Stored data
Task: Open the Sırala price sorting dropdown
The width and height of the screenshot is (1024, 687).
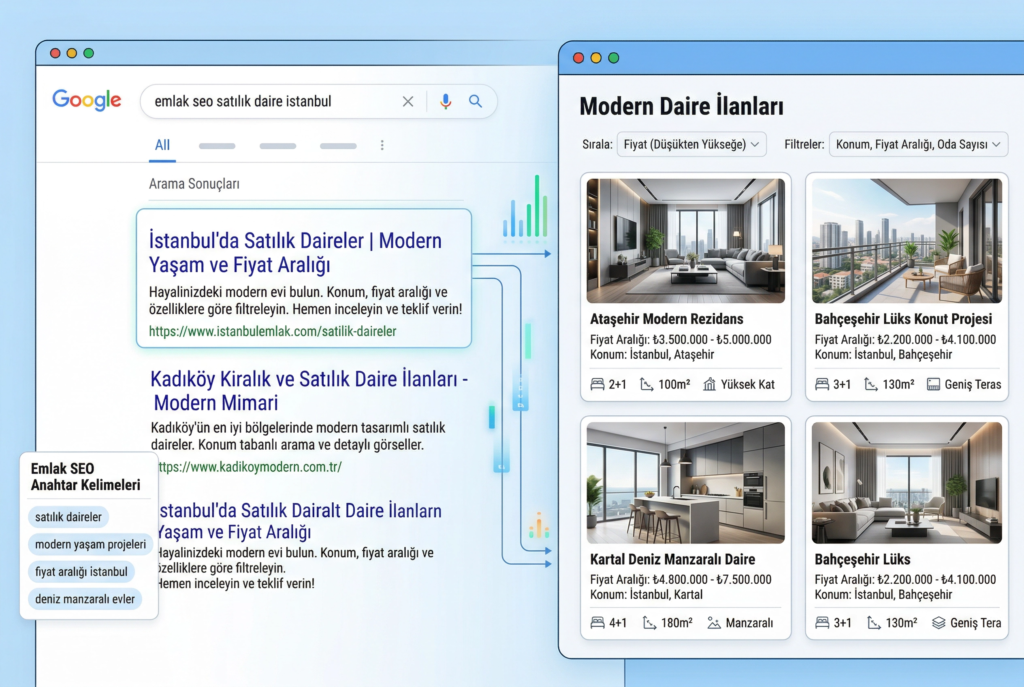Action: [691, 144]
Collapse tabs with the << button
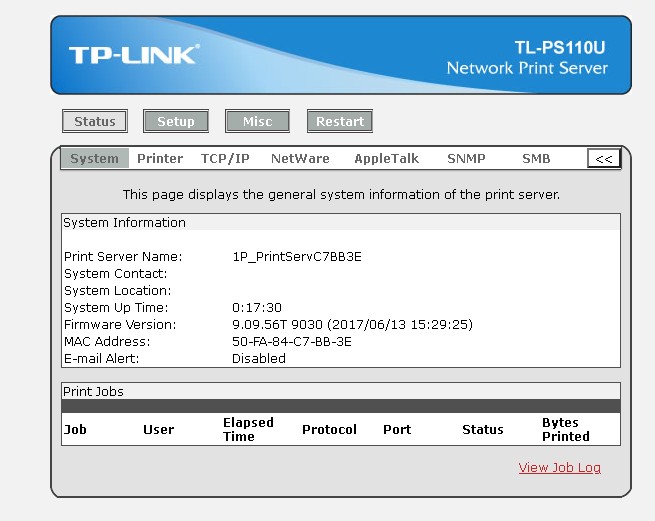 [604, 158]
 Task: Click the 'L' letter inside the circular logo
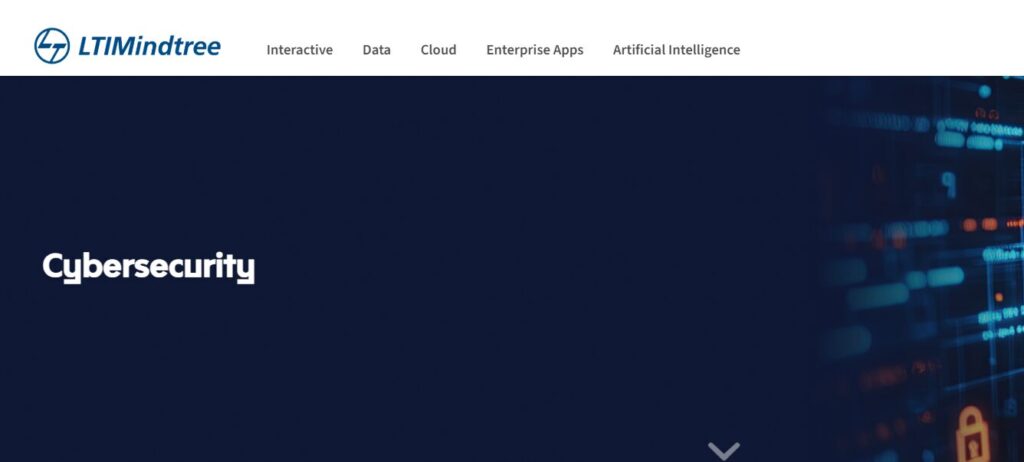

THE PROBLEM: Can the lines from the one with "Collapse tabs with the << button" to the end of the records above be quoted exactly, both ends included, with every picture omitted?

YOUR RESPONSE:
Collapse tabs with the << button
 [604, 158]
 Task: Click the 'L' letter inside the circular logo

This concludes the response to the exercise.